Modeled Health and Economic Burden of Frailty and Falls Among Adults With HIV

JAMA Netw Open. 2026 Jan 2;9(1):e2554809. doi: 10.1001/jamanetworkopen.2025.54809.

ABSTRACT

IMPORTANCE: People with HIV experience higher rates of frailty and falls than age-matched people without HIV.

OBJECTIVE: To estimate the life-years lost, quality-adjusted life-years (QALYs) lost, and costs attributable to prefrailty, frailty, and falls among people with HIV and viral suppression in the United States.

DESIGN, SETTING, AND PARTICIPANTS: This decision analytic modeling study used the Frailty Policy Model, a microsimulation model, to project lifetime health and cost outcomes associated with frailty and falls among people with HIV in the United States. The model simulated individuals representing people with HIV and viral suppression in the United States aged 40 years and older in 2022, and results were scaled to the estimated population size of 521 994 individuals. Simulation model parameters were drawn from the Advancing Clinical Therapeutics Globally (ACTG) A5322 Study, the Multicenter AIDS Cohort Study (MACS)/Women’s Interagency HIV Study (WIHS) Combined Cohort Study, and published literature. Data analysis was conducted from November 2023 to October 2025.
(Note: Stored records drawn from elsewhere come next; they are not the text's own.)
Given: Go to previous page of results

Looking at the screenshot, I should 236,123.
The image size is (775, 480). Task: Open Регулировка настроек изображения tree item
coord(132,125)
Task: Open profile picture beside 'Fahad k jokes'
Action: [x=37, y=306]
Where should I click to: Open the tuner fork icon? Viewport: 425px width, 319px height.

EXPOSURES: Prefrailty, frailty, and falls.

MAIN OUTCOMES AND MEASURES: Life-years lost, QALYs lost, and costs attributable to prefrailty, frailty, and falls.

RESULTS: The simulated individuals representing people with HIV and viral suppression had a mean (SD) age of 56 (10) years; 25% were female; 41% had prefrailty, and 7% had frailty. The model projected that the simulated individuals would have a remaining life expectancy of 20.3 (95% uncertainty interval [UI], 19.7-20.8) years, with a mean of 12.0 (95% UI, 11.2-12.8) years with prefrailty or frailty and 10.1 (95% UI, 8.2-12.1) falls per person. Scaled to the population level, the model projected that there would be 31 000 (95% UI, 16 000-57 000) life-years lost, 214 000 (95% UI, 130 000-292 000) QALYs lost, and $5.0 (95% UI, $3.2-$7.2) billion in lifetime costs attributable to prefrailty. There would be 1 352 000 (95% UI, 84 000-3 336 000) life-years lost, 1 091 000 (95% UI, 209 000-2 500 000) QALYs lost, and $8.8 (95% UI, $4.7-$14.2) billion in lifetime costs attributable to frailty. There would be 183 000 (95% UI, 120 000-266 000) life-years lost, 141 000 (95% UI, 94 000-198 000) QALYs lost, and $3.4 (95% UI, $2.2-$4.8) billion attributable to falls.
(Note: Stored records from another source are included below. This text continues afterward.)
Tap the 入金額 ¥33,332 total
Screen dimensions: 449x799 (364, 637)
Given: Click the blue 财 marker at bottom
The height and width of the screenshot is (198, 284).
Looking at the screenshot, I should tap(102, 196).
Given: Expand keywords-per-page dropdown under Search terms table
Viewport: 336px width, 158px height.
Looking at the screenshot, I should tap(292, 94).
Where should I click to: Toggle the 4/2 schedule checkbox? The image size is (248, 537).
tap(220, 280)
CONCLUSIONS AND RELEVANCE: In this decision analytic modeling study of frailty and falls among people with HIV and viral suppression, the lifetime QALYs lost and costs attributable to frailty and falls were substantial. These findings highlight the potential clinical and economic benefits that could result from interventions to identify, prevent, and treat frailty and falls among people with HIV.